Saved entries
--------

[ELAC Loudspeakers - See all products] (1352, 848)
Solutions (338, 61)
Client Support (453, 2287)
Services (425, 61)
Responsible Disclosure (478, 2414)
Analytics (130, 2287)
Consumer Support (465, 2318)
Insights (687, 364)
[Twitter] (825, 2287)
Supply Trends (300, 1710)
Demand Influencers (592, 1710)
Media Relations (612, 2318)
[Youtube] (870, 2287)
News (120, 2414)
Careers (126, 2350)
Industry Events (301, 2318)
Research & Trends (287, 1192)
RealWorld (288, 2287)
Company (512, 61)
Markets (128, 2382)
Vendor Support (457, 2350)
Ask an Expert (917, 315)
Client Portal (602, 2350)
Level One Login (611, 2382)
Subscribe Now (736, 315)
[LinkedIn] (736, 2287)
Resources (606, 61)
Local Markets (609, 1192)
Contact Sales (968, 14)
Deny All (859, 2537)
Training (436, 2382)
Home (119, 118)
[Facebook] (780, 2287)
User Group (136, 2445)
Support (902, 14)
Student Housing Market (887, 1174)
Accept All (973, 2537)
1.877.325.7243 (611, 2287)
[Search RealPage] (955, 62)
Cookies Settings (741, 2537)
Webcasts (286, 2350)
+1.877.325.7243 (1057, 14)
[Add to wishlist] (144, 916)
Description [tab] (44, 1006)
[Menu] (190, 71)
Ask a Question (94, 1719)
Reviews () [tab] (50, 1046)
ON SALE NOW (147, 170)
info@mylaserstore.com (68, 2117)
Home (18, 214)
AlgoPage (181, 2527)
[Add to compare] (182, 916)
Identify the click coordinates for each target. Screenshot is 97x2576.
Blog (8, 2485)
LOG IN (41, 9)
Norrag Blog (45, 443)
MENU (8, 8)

--------

> [Exercise]:
Exact repetition of every record is required.

> [Finished task]:
[ELAC Loudspeakers - See all products] (1352, 848)
Solutions (338, 61)
Client Support (453, 2287)
Services (425, 61)
Responsible Disclosure (478, 2414)
Analytics (130, 2287)
Consumer Support (465, 2318)
Insights (687, 364)
[Twitter] (825, 2287)
Supply Trends (300, 1710)
Demand Influencers (592, 1710)
Media Relations (612, 2318)
[Youtube] (870, 2287)
News (120, 2414)
Careers (126, 2350)
Industry Events (301, 2318)
Research & Trends (287, 1192)
RealWorld (288, 2287)
Company (512, 61)
Markets (128, 2382)
Vendor Support (457, 2350)
Ask an Expert (917, 315)
Client Portal (602, 2350)
Level One Login (611, 2382)
Subscribe Now (736, 315)
[LinkedIn] (736, 2287)
Resources (606, 61)
Local Markets (609, 1192)
Contact Sales (968, 14)
Deny All (859, 2537)
Training (436, 2382)
Home (119, 118)
[Facebook] (780, 2287)
User Group (136, 2445)
Support (902, 14)
Student Housing Market (887, 1174)
Accept All (973, 2537)
1.877.325.7243 (611, 2287)
[Search RealPage] (955, 62)
Cookies Settings (741, 2537)
Webcasts (286, 2350)
+1.877.325.7243 (1057, 14)
[Add to wishlist] (144, 916)
Description [tab] (44, 1006)
[Menu] (190, 71)
Ask a Question (94, 1719)
Reviews () [tab] (50, 1046)
ON SALE NOW (147, 170)
info@mylaserstore.com (68, 2117)
Home (18, 214)
AlgoPage (181, 2527)
[Add to compare] (182, 916)
Identify the click coordinates for each target. Screenshot is 97x2576.
Blog (8, 2485)
LOG IN (41, 9)
Norrag Blog (45, 443)
MENU (8, 8)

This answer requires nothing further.